I have always been a futuristic thinker. I like to make plans...I like to know what is going on. Here recently, I have learned that it is okay not to have plans. It's okay to let God grab you by the underpants and drag you...especially if it is something that you don't want to do. God has a way of making us feel comfortable in the uncomfortable.
Go ahead and tell me that I have the rest of my life to become the woman that I want to be, but we don't know how long the rest of our life may be, so why not start now?
I work in a predominantly male industry, but the women that I work with are some of the most independent, career driven women I have ever met in my life. They arrive early, work late, and put every ounce of their soul into the career that they love. They make me want to work harder and to be better at what I do...and is just one of the many traits that I hope I can have as my professional career develops and grows.
Then, I look at the women around me that spend each day of their life raising a family and being involved in the community. It is absolutely beautiful to see the love they have for their home and those in need.
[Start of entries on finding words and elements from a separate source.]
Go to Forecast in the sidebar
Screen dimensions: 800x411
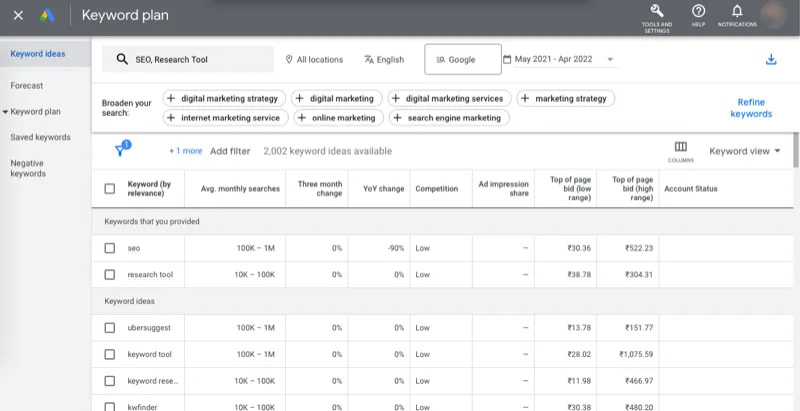tap(27, 86)
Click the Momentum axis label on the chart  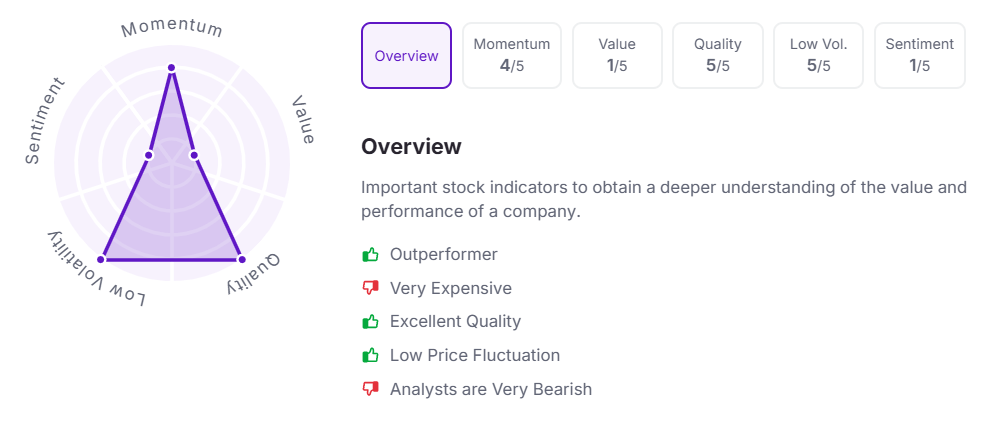click(x=172, y=27)
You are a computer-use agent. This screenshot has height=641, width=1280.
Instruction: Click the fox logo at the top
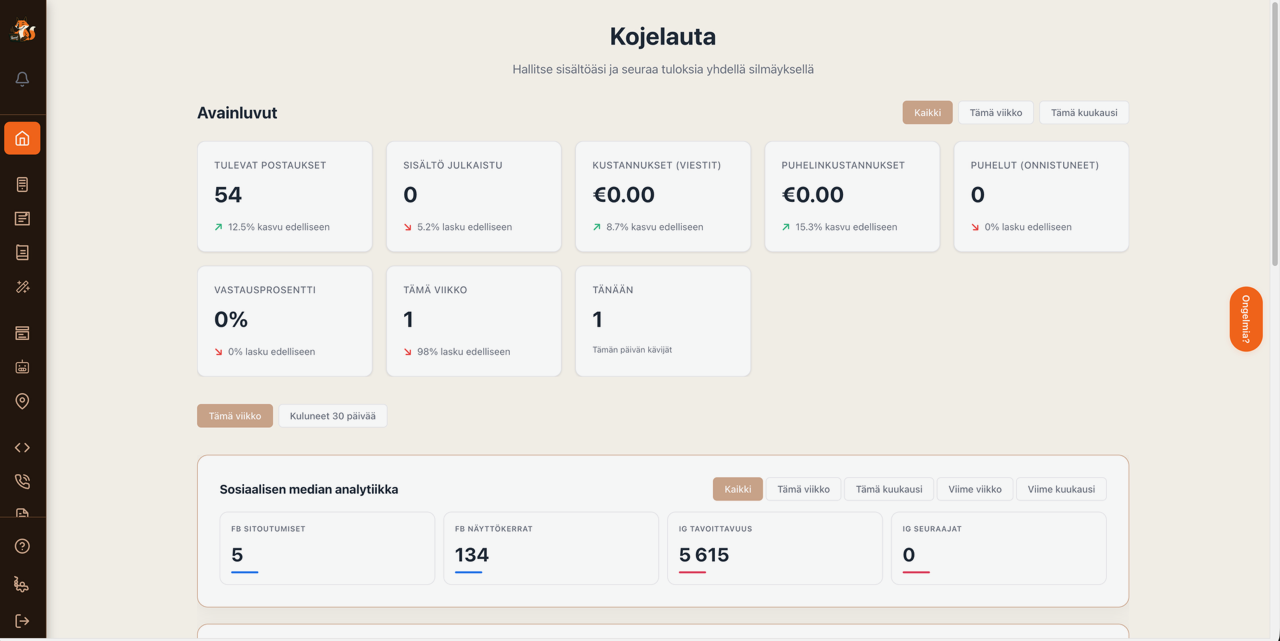coord(22,28)
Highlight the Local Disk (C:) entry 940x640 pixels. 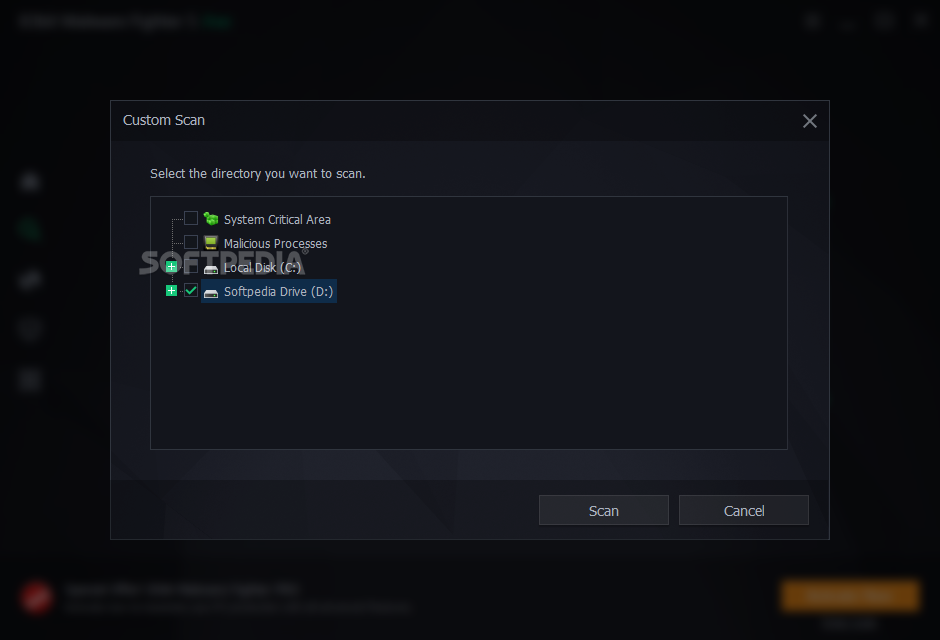pyautogui.click(x=262, y=267)
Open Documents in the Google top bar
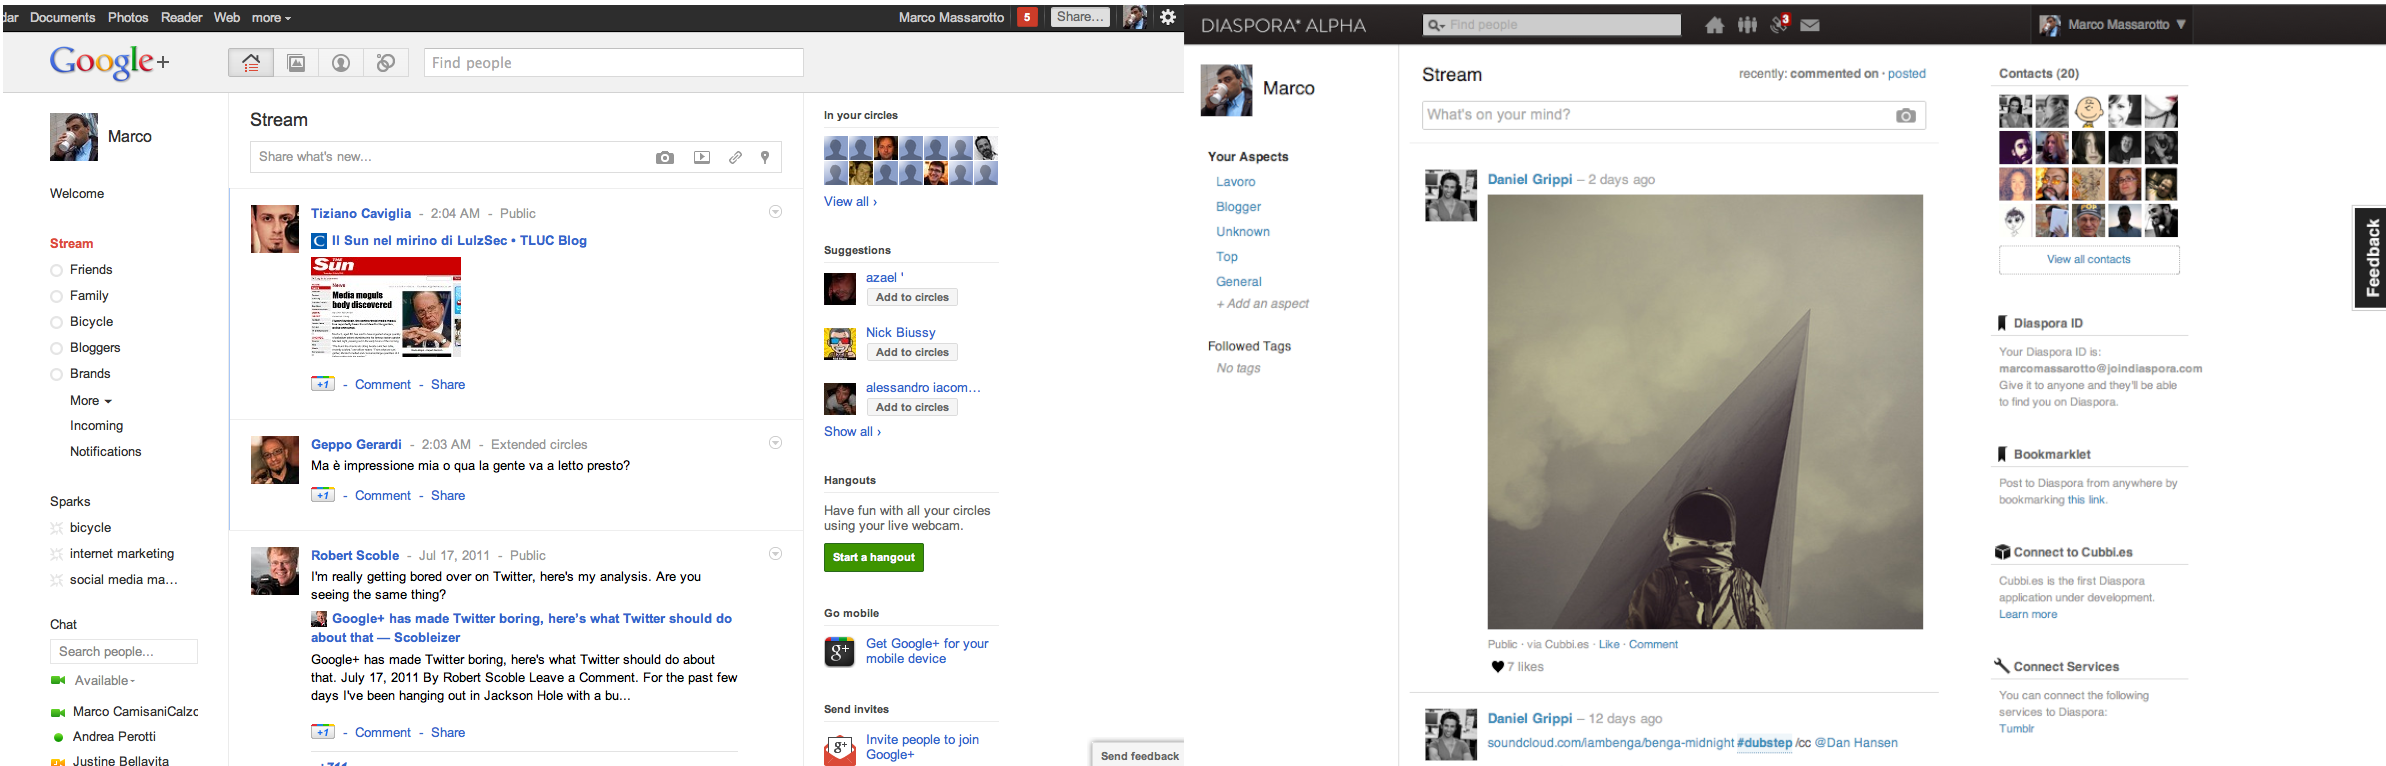 point(62,18)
And then there are women that in a time similar to me...trying to develop those characteristics, trying to become the woman that they need to be for the Lord and for those around them.
Lately I have been trying too hard to find myself...and I realize that finding myself isn't going to help me figure out what I like or how I am supposed to live this life of mine.
Life is meant to be created. Life is meant to be lived. I spend more time thinking about it than I actually do living it...and beginning today...that changes.